| First Author | Song EK | Year | 2012 |
| Journal | Cell Rep | Volume | 2 |
| Issue | 6 | Pages | 1607-19 |
| PubMed ID | 23177620 | Mgi Jnum | J:324781 |
| Mgi Id | MGI:6852261 | Doi | 10.1016/j.celrep.2012.10.018 |
| Citation | Song EK, et al. (2012) NAADP mediates insulin-stimulated glucose uptake and insulin sensitization by PPARgamma in adipocytes. Cell Rep 2(6):1607-19 |
| abstractText | Insulin stimulates glucose uptake through the membrane translocation of GLUT4 and GLUT1. Peroxisome proliferator-activated receptor gamma (PPARgamma) enhances insulin sensitivity.
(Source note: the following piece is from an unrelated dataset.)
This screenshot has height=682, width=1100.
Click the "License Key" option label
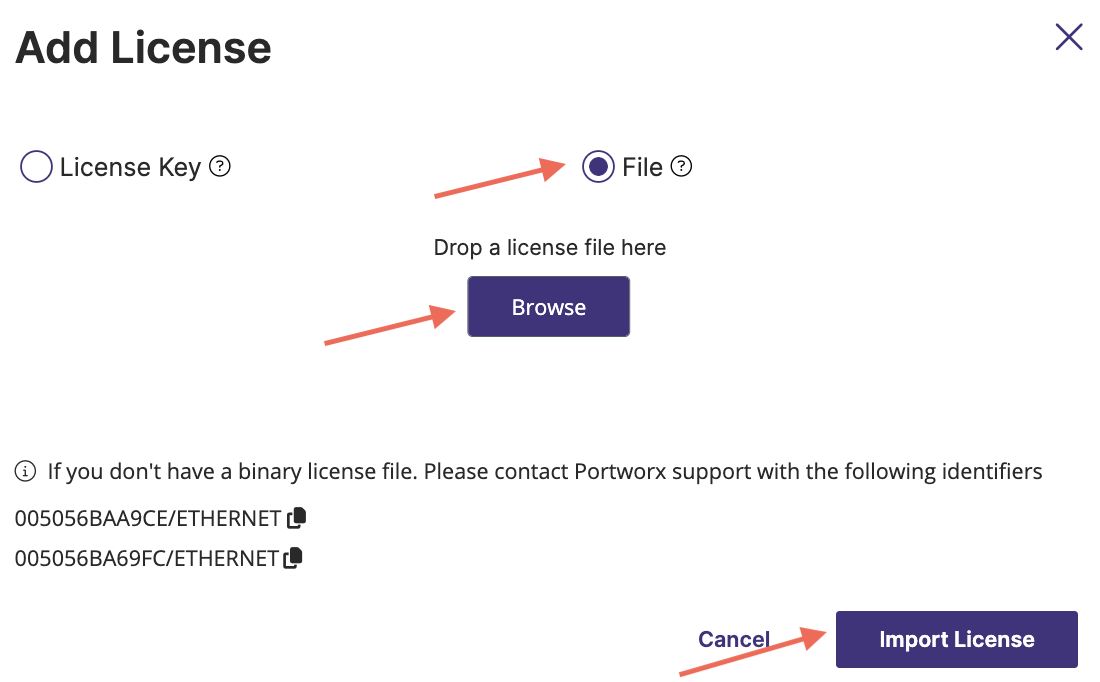click(x=130, y=167)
Here, we demonstrate that insulin stimulates GLUT4 and GLUT1 translocation, and glucose uptake, by activating the signaling pathway involving nicotinic acid adenine dinucleotide phosphate (NAADP), a calcium mobilizer, in adipocytes. We also demonstrate that PPARgamma mediates insulin sensitization by enhancing NAADP production through upregulation of CD38, the only enzyme identified for NAADP synthesis. Insulin produced NAADP by both CD38-dependent and -independent pathways, whereas PPARgamma produced NAADP by CD38-dependent pathway. Blocking the NAADP signaling pathway abrogated both insulin-stimulated and PPARgamma-induced GLUT4 and GLUT1 translocation, thereby inhibiting glucose uptake. CD38 knockout partially inhibited insulin-stimulated glucose uptake. However, CD38 knockout completely blocked PPARgamma-induced glucose uptake in adipocytes and PPARgamma-mediated amelioration of glucose tolerance in diabetic mice. These results demonstrated that the NAADP signaling pathway is a critical molecular target for PPARgamma-mediated insulin sensitization. |